▶ To do: Beginning at the line that holds "Given: Click the Contrôle Crédit field", copy the material below exactly through its last line.

★ ★ ★ ★ ★ ★ ★

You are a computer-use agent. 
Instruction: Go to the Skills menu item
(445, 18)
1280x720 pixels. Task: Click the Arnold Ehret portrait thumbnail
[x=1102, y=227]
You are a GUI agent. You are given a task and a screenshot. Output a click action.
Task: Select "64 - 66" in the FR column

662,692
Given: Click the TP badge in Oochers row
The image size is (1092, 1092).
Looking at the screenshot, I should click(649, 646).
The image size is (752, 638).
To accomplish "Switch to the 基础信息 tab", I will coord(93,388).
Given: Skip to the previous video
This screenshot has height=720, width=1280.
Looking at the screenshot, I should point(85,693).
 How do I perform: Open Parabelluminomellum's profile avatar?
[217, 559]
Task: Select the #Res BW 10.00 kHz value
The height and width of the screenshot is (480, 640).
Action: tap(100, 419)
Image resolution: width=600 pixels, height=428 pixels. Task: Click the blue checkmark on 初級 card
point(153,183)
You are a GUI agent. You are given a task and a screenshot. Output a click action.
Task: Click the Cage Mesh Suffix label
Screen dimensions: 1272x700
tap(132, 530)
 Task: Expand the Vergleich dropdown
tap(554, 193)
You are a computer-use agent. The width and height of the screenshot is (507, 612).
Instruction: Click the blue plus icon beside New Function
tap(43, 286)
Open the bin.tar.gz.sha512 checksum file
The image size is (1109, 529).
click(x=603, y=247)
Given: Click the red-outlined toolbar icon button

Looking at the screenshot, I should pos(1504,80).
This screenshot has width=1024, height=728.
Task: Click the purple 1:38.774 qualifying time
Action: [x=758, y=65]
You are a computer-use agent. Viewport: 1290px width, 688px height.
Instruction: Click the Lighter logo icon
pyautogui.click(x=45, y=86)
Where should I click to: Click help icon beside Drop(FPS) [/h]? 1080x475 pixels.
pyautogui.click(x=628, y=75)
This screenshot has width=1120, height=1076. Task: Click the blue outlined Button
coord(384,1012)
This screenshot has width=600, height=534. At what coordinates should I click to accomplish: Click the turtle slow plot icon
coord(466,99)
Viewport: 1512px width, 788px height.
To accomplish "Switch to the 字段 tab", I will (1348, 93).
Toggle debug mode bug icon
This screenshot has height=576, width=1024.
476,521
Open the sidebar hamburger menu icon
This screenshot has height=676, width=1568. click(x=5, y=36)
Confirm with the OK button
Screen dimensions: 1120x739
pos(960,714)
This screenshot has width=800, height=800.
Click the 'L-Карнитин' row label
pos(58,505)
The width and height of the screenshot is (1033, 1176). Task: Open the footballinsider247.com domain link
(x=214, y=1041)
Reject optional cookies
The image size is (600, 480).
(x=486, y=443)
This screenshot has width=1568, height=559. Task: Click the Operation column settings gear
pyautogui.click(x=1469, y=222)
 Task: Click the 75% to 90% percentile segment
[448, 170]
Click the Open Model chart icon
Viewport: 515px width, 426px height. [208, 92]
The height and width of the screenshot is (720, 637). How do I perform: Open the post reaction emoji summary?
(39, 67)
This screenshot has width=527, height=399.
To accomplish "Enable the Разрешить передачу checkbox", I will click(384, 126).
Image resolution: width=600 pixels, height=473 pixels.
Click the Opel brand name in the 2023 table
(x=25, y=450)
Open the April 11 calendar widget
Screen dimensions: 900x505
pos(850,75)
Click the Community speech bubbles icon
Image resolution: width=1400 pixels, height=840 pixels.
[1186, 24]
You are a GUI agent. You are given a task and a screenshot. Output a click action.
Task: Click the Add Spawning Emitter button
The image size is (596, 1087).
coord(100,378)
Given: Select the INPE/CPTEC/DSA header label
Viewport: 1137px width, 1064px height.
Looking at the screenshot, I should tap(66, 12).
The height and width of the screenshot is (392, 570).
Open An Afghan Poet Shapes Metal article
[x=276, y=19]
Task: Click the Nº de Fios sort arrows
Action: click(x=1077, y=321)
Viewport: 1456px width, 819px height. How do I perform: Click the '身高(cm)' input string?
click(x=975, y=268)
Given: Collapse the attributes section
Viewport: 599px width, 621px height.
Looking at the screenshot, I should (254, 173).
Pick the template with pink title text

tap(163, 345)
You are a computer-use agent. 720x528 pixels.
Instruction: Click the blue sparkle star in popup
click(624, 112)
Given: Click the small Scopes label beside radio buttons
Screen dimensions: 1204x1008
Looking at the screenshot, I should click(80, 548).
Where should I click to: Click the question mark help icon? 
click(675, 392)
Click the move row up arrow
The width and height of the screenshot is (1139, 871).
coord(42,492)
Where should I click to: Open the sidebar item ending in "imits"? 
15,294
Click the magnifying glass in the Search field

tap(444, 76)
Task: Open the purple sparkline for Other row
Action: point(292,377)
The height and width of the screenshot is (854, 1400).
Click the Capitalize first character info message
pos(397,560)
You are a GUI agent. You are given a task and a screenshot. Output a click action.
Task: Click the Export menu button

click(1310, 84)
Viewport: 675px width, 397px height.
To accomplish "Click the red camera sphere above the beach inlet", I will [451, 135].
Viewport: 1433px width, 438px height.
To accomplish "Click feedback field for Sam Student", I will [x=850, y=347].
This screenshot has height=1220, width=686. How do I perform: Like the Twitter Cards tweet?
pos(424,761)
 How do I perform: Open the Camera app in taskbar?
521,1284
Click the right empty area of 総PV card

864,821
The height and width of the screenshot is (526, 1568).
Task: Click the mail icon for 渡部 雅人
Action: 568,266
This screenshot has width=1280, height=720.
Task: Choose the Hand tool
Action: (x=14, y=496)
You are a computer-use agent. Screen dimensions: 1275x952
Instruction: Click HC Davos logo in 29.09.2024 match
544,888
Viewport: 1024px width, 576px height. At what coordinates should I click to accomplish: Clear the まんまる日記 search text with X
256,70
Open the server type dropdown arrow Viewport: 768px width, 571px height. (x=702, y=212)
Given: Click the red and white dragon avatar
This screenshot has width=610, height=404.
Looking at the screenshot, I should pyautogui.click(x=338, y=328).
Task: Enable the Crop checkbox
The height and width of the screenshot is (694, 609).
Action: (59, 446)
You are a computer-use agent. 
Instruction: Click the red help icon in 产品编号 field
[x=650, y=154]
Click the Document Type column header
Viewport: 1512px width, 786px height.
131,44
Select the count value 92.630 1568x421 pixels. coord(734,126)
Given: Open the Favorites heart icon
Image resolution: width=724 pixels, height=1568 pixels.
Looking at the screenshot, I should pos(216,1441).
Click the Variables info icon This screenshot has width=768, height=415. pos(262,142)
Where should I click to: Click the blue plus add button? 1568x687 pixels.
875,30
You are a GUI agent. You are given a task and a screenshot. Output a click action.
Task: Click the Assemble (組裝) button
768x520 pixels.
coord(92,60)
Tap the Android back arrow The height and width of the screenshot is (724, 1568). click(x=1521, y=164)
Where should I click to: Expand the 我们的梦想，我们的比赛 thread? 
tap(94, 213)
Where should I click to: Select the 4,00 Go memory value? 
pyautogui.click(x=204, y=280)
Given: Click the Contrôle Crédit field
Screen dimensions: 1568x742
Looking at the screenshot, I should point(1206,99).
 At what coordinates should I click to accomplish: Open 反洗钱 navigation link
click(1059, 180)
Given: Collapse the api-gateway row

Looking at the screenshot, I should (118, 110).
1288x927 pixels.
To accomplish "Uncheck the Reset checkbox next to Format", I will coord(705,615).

★ ★ ★ ★ ★ ★ ★

▶ Answer below:
Given: Click the Contrôle Crédit field
Screen dimensions: 1568x742
Looking at the screenshot, I should point(1206,99).
 At what coordinates should I click to accomplish: Open 反洗钱 navigation link
click(1059, 180)
Given: Collapse the api-gateway row

Looking at the screenshot, I should (118, 110).
1288x927 pixels.
To accomplish "Uncheck the Reset checkbox next to Format", I will coord(705,615).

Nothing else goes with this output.